Storage
I’ve been thinking a lot lately about the issue of storage as it relates to clean power. As someone who has always claimed to be a common-sense environmentalist, this is clearly where I see the stakes to be highest. Efficient storage is the make-or-break technology for wind or solar energy, since the sun isn’t always shining, and the wind is sometimes calm. We live, the electric futurists say, for a battery technology that will solve those problems, allowing us to save solar energy for a rainy day, so to speak.
But I think this outlook is wrong-headed for two reasons. For one, battery technology is just not moving that fast. Yes, we’ve seen some impressive breakthroughs in capacity and recharge, though these are still far from solving the problem. But even if the capacity and recharge problems were solved, we’d still be multiple tech generations away from the miniaturization necessary for a workable replacement for current solutions. For another, I think this outlook ignores the real principle at play in storage.
In the end, it’s not electricity we are looking to store. It’s work that we want to store. And electricity is just one way that it can be stored — and right now it is just not competitive with work stored in fossil fuels. Thinking of it in terms of running a car, using battery technology is currently the worst of all possible worlds. Electric cars use heavy battery technology, have restricted range, and are still in the end typically powered by fossil fuel, often enough coal, at the power plant.1
To make things worse, transmitting electricity from power plant to personal use involves significant power losses in the wires, reducing the efficiency of those electricity-generating fossil fuels even more. In other words, your Tesla riding sensibly in the HOV lane might be polluting more than the big Lincoln Navigator that just blew by you.
If we think about where the potential lies for easy storage of work, hydrogen clearly has a lot more promise than electricity.

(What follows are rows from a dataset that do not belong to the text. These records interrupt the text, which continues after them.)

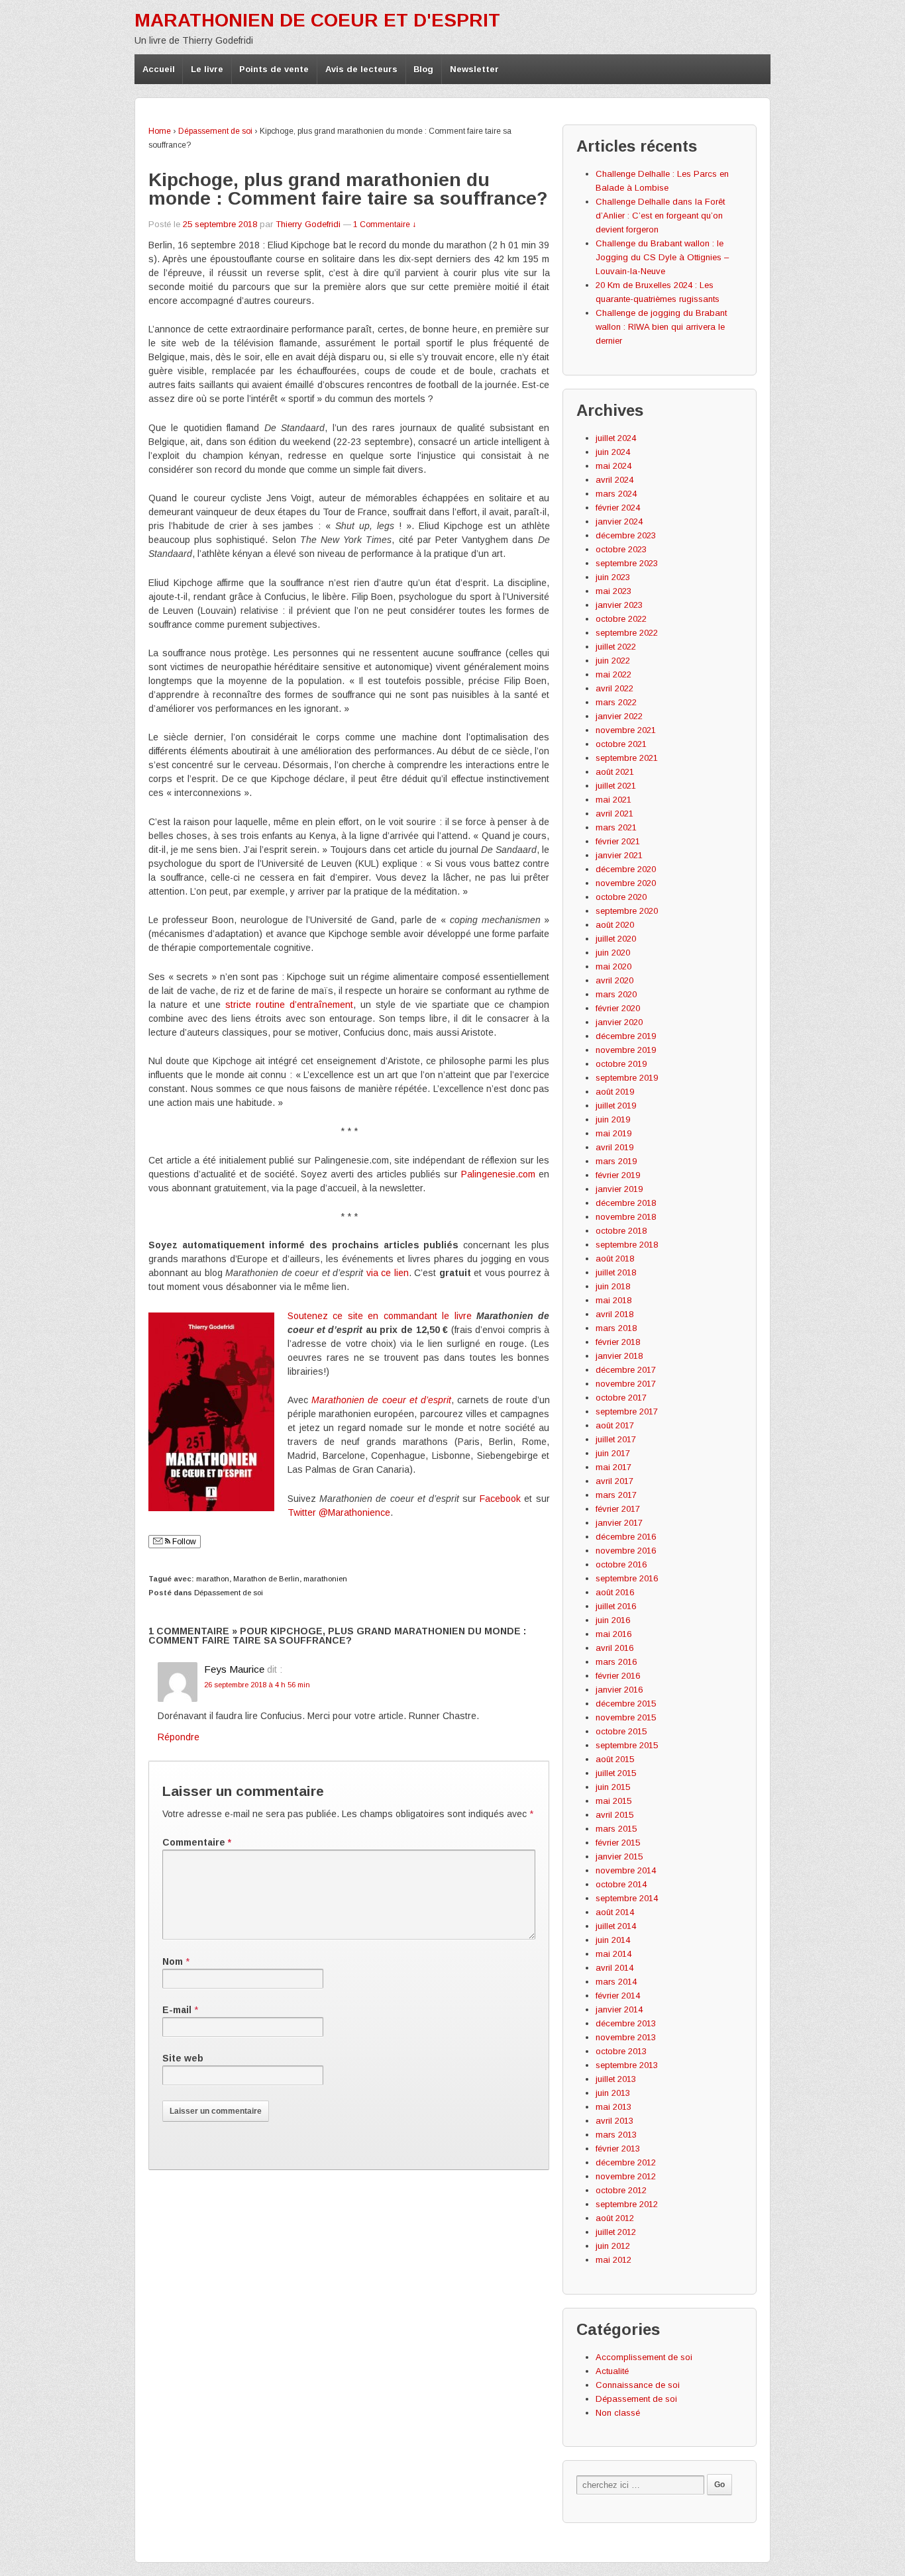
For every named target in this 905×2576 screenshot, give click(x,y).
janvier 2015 (619, 1856)
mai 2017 (613, 1467)
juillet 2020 (616, 939)
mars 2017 (616, 1495)
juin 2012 (613, 2246)
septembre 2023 (627, 563)
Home (159, 131)
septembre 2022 (627, 633)
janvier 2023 (619, 605)
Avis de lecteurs (361, 69)
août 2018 (615, 1258)
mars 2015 (616, 1829)
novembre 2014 (626, 1870)
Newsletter (474, 69)
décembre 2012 (626, 2162)
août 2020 (615, 925)
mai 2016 (613, 1634)
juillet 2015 (616, 1773)
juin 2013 (613, 2093)
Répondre (178, 1737)
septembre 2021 (627, 758)
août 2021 (615, 772)
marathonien (325, 1579)
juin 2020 (613, 953)
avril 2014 (614, 1968)
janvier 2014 (619, 2009)
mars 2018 (616, 1328)
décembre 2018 (626, 1203)
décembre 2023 (626, 535)
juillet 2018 (616, 1272)
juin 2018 (613, 1286)
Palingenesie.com (498, 1174)
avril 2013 (614, 2121)
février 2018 (618, 1342)
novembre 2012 (626, 2176)
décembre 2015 (626, 1704)
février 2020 (618, 1008)
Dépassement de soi (215, 131)
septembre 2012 (627, 2204)
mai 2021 (613, 800)
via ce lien (387, 1272)
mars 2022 (616, 702)
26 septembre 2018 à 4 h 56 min (257, 1685)
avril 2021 (614, 813)
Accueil (158, 69)
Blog (423, 69)
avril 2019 (614, 1147)
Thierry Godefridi (308, 224)
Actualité (612, 2371)
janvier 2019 (619, 1189)
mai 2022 (613, 674)
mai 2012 (613, 2260)
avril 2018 (614, 1314)
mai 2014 (613, 1954)
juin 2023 (613, 577)
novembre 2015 (626, 1717)
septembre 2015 (627, 1745)
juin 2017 (613, 1453)
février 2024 (618, 508)
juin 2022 (613, 661)
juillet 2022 (616, 647)
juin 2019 (613, 1119)
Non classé (618, 2413)
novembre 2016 (626, 1551)
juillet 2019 (616, 1106)
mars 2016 (616, 1662)
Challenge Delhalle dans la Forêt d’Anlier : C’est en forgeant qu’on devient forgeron (660, 215)
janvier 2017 (619, 1523)
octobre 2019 (621, 1064)
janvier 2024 (619, 521)
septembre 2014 (627, 1898)
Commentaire (196, 1842)
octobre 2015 (621, 1731)
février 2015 (618, 1843)
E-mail (176, 2010)
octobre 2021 (621, 744)
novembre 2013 (626, 2037)
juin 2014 (613, 1940)
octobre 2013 (621, 2051)
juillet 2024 (616, 438)
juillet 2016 (616, 1606)
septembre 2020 (627, 911)
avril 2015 (614, 1815)
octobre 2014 (621, 1884)
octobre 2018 (621, 1231)
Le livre (207, 69)
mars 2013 (616, 2135)
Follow (183, 1541)
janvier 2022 (619, 716)
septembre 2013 (627, 2065)
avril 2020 (614, 980)
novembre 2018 (626, 1217)
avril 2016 (614, 1648)
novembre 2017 (626, 1384)
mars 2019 (616, 1161)
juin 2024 (613, 452)
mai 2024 (613, 466)
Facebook (500, 1498)
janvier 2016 (619, 1690)
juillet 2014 (616, 1926)
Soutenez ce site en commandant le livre (380, 1316)
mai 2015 (613, 1801)
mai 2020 (613, 966)
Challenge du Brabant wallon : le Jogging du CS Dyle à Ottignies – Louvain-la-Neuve (662, 257)
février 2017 (618, 1509)
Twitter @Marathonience (339, 1512)
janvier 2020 (619, 1022)
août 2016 (615, 1592)
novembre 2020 (626, 883)
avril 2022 (614, 688)
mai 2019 (613, 1133)
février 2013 (618, 2149)
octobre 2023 (621, 549)
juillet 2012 (616, 2232)
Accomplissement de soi (644, 2357)
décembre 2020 (626, 869)
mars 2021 (616, 827)
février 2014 (618, 1996)
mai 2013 (613, 2107)
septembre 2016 (627, 1578)
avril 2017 (614, 1481)
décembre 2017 (626, 1370)
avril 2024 (614, 480)
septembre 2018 (627, 1245)
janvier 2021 (619, 855)
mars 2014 (616, 1982)
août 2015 (615, 1759)
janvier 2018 (619, 1356)
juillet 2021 (616, 786)
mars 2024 (616, 494)
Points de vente (274, 69)
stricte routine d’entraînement (289, 1004)
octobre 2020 (621, 897)
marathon (212, 1579)
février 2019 (618, 1175)
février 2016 (618, 1676)
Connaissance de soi (638, 2385)
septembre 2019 (627, 1078)
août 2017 (615, 1425)
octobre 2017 (621, 1398)
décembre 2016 (626, 1537)
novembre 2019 (626, 1050)
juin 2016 (613, 1620)
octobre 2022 (621, 619)
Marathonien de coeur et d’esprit (381, 1400)
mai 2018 (613, 1300)
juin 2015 (613, 1787)
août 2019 (615, 1092)
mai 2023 (613, 591)
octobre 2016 (621, 1564)
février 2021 (618, 841)
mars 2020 (616, 994)
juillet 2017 (616, 1439)
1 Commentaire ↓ (384, 224)
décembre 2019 (626, 1036)
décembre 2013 (626, 2023)
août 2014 (615, 1912)
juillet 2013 (616, 2079)
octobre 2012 (621, 2190)
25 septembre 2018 (220, 224)
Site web (182, 2058)
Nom (172, 1961)
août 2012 (615, 2218)
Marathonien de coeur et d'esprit (317, 20)
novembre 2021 (626, 730)
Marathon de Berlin (266, 1579)
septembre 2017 (627, 1411)
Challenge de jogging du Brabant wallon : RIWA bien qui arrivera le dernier (661, 327)
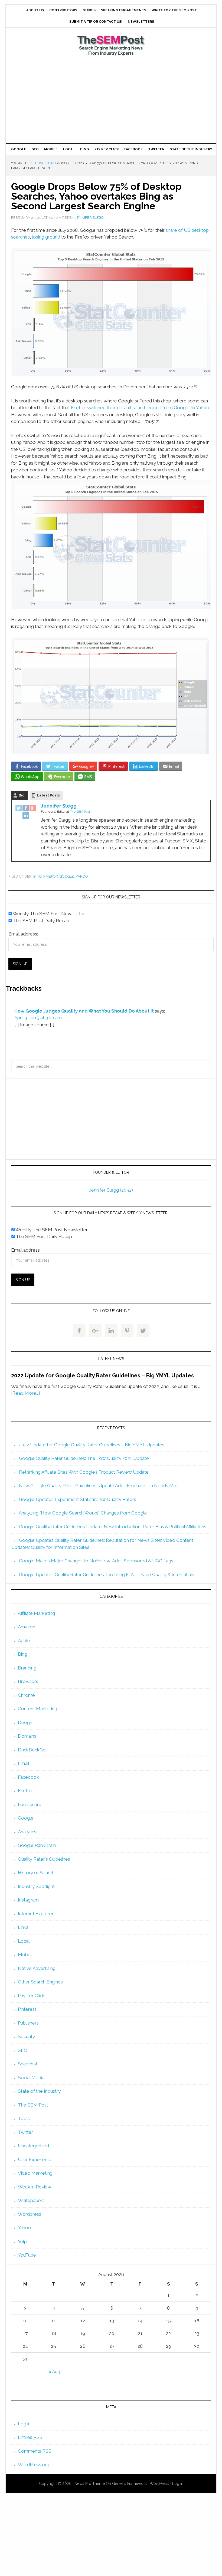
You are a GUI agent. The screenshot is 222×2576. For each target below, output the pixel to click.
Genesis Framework (129, 2483)
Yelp (22, 2241)
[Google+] (33, 808)
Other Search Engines (40, 1982)
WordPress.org (33, 2464)
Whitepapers (31, 2200)
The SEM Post (111, 45)
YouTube (27, 2255)
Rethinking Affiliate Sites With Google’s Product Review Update (84, 1472)
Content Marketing (37, 1708)
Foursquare (29, 1804)
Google (67, 876)
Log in (24, 2423)
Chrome (26, 1695)
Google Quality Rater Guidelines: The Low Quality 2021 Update (84, 1458)
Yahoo (82, 876)
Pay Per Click (31, 1995)
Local (24, 1941)
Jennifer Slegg (59, 806)
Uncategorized (33, 2145)
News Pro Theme (89, 2483)
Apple (24, 1640)
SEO (22, 2050)
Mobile (25, 1954)
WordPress (159, 2483)
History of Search (36, 1872)
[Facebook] (25, 808)
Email (23, 1763)
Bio (22, 795)
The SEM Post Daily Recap (40, 920)
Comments (34, 2451)
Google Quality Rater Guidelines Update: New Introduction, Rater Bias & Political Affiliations (112, 1526)
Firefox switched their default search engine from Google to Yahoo (140, 407)
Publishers (28, 2023)
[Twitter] (18, 808)
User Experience (35, 2159)
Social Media (31, 2077)
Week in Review (34, 2187)
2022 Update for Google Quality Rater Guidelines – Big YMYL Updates (102, 1375)
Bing (37, 876)
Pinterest (27, 2009)
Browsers (28, 1681)
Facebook (28, 1777)
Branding (27, 1668)
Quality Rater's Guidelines (44, 1859)
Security (26, 2036)
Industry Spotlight (36, 1886)
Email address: (23, 934)
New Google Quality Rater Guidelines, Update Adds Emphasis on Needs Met (98, 1485)
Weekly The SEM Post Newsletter (48, 913)
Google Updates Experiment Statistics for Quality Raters (77, 1499)
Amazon (26, 1626)
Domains (27, 1736)
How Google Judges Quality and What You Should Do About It (84, 1011)
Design (25, 1722)
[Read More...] (25, 1393)
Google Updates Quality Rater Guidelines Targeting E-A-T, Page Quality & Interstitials (106, 1574)
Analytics (27, 1831)
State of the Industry (39, 2091)
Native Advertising (37, 1968)
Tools (24, 2118)
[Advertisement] (111, 99)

First, it is the cleanest source available. It can be created by simple electrolysis, which is vastly more efficient than burning things for energy. And when it is used in a fuel cell, to power a car, for example, its work is extracted with nothing more than water as a byproduct. So the hydrogen car has already leapfrogged the plug-in electric in both efficiency and pollution measures.
Moreover, hydrogen can be created through solar or wind power whenever and wherever those are available, then stored for use when needed. This gives hydrogen another edge over batteries, which must be charged on demand. Hydrogen could be sold in minutes over the counter, like gasoline, whereas electricity is still sold painfully slowly. Hydrogen technology is also lighter by orders of magnitude than equivalent battery technology.
Beyond cars, there’s no reason hydrogen couldn’t be plumbed into residences, the way natural gas is, to power fuel cells in situ. That would take us off an antiquated, centralized electricity grid that is vulnerable to storms, sunspots, terror threats, and hackers. We could even minimize the need for a hydrogen network by creating solar hydrogen “stills” as part of each home’s power plant, a classic distributed network that allows the free market to bring innovation into a closed, non-market system of quasi-statist utilities.
So why has hydrogen been tested in only a few areas of California? Why aren't the environmental crowd working to make hydrogen infrastructure a priority? I can think of a few reasons. First, electricity is available in the home already, so the technology to support a transition from fossil to plug-in seems to make sense at first glance, even if it takes us a step back. When people think about technology changes, they often can't see around corners -- even though some thinking might make that corner go away. It's point I’ve made before about paradigm shifts. There’s a reason why laundry technology is not limited to simply mechanizing the legacy process of tubs and mangles and clotheslines.
Second, the psychological importance of that step backward shouldn’t be underestimated. I think a lot of people believe that we should have to sacrifice, that being green should be difficult. If you are doing something better, it’s going to involve some hardship, or at least inconvenience, as though we are doing penance for previous environmental sins.
Finally, electric cars are a virtue signal, a way to say “I care.” Even though they are arguably still worse for the environment, they have a built-in halo already. To sum it up cynically, why drive a truly efficient vehicle if nobody knows how much you care?
There was a reservoir near where I lived for years that was long ago used as a gigantic “battery.” When power demand was low, electricity was used to pump water into a smaller upper reservoir. During a power outage, that water could be drained back into the main body of water through a turbine to generate electricity. Visiting that system, it occurred to me that we’ve been tugging on this knot for a long time. It’s time we cut through it by turning to the most abundant substance in the universe.
Again, we have indeed seen some breakthroughs on range, but the limited efficiency of recharge technology means that the “range” of an electric car cannot be almost instantly refreshed the way it can in an internal combustion car. I can double the range of my gas-powered car in 5 minutes at a filling station. Call me when your Tesla can do the same.